School Projects = Parent Projects (Let’s Be Real)

Having a sick kid at home gives me the chance to catch up here. It is probably better than feeding parental paranoia that has me on the internet looking up Ebola, enteroviruses, and last night’s newest discovery, Periodic Fever Syndrome.

Connor’s first grade class celebrated the annual New Mexico state fair by holding different fair-related things in school. For example, one day the kids had to bring in something to exhibit (a favorite collection, a baked good, a craft, etc.). Connor at first wanted to bring in his bottle cap collection. However, seeing that all his caps were from Daddy’s cold brews, I gently suggested he choose something more kid-appropriate. He happily brought in one of many Lego creations.

The biggest project was that they had to make a state fair ride. The instructions were given at least a week or two in advance, but of course I found myself two days beforehand remembering that this massive project was due. In my defense, we had my entire side of the family visiting during that time. Connor had wanted to make something out of marshmallows but being an unprepared, slacker mom, I had none in the house.
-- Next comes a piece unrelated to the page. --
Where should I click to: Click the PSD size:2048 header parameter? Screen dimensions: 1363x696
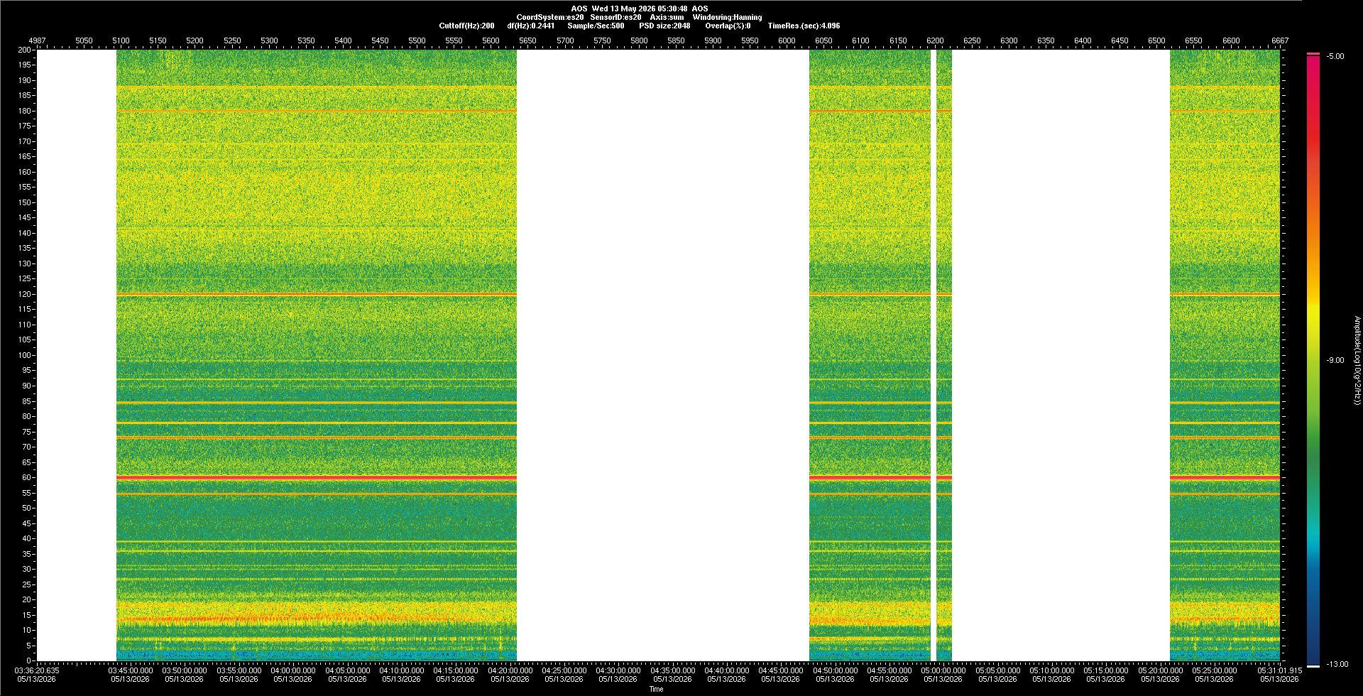click(664, 26)
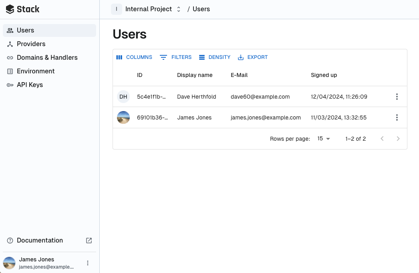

I put on my best MacGyver thinking cap (minus the mullet) and miraculously came up with an idea using materials we already had in the house. What do we have an endless supply of in the Beckett home (besides beer bottle caps)? Wine corks!

My sister-in-law who was one of the family visiting us during this time was a former national officer of the FFA (Future Farmers of America). State fairs are her thing, and my brother mentioned in passing that they made sure to participate in our state fair here the right way (all the things having to do with agriculture) versus the wrong way (rickety rides that can detract people from the true purpose). Oops. I guess the Beckett family had been doing it the wrong way. Somehow thinking of what to do with an abundance of wine corks and trying to focus on the agricultural aspect combined in my mullet-less MacGyver mind as …. a pony ride!
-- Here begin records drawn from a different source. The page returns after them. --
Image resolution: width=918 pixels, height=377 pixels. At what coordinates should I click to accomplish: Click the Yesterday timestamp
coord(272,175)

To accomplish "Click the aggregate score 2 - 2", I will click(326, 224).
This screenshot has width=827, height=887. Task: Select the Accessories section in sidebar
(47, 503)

During this family visit, my Mom was here and performed reparative surgery on Connor’s precious stuffed dinosaur, Baby. Baby had 3 gaping holes that threatened to make him flat as a pancake if all the stuffing escaped. I found a neglected sewing kit in the dark recesses of my closet that I had used that one time I replaced a button back in the Victorian Age. The boys wisely suggested I let Grandma handle the sewing. In other words, they did not trust their beloved stuffed animal in Mama’s incapable hands. MacGyver Mama did remember that there were unused pins in that dusty kit whose likelihood to be used in their intended way had worse odds than the Cubs winning the World Series. What better way to save them from such a wasted fate than make them into pony legs!

Behold: a sewing kit in my house!

Behold: a sewing kit in my house!

Grandma performing sewing surgery on Baby.

Grandma performing surgery on Baby.

My Easter dinner fiasco of 2013 did leave me with a lifetime (for someone like me) supply of kitchen twine that would be perfect for connecting the ponies to the center cork stand. A random handful of paper clips and twisty ties helped make the heads and tails. The lid from a take out container was rescued from our recycling pile to be the top cover with the help of some red construction paper from our art scraps. Cardboard from a box from Costco would be the bottom. After piecing together one sample pony, I showed Connor. He was game, and we went for it. He put it together and was satisfied with his very homemade-looking project. It would never make it on Pinterest in a million years, but for this non-crafty mom, I felt like how MacGyver did after saving lives by diffusing a bomb with only a paper clip: miraculous!


How does it work? “A guy screams go and they go.”

Our upcycled project somehow managed to make it to the exhibit time but then shortly after crumbled to the pile of scraps it was meant to be. Just like that our glorious (precarious) creation was demolished in a split second probably when someone sneezed in its general direction. It just made me glad that we did not spend two weeks poking toothpicks into marshmallows to make a magnificent structure worthy of the front page of Parenting magazine. I am also even more impressed with the kids whose fellow homemade-looking projects were truly their own.  The minds of some 6 and 7 year olds put my MacGyver mind to shame! In that sense, these projects are definitely worth the extreme anxiety attacks they induce in Mamas like me. Now we know why there is an endless supply of corks here: school project assignments!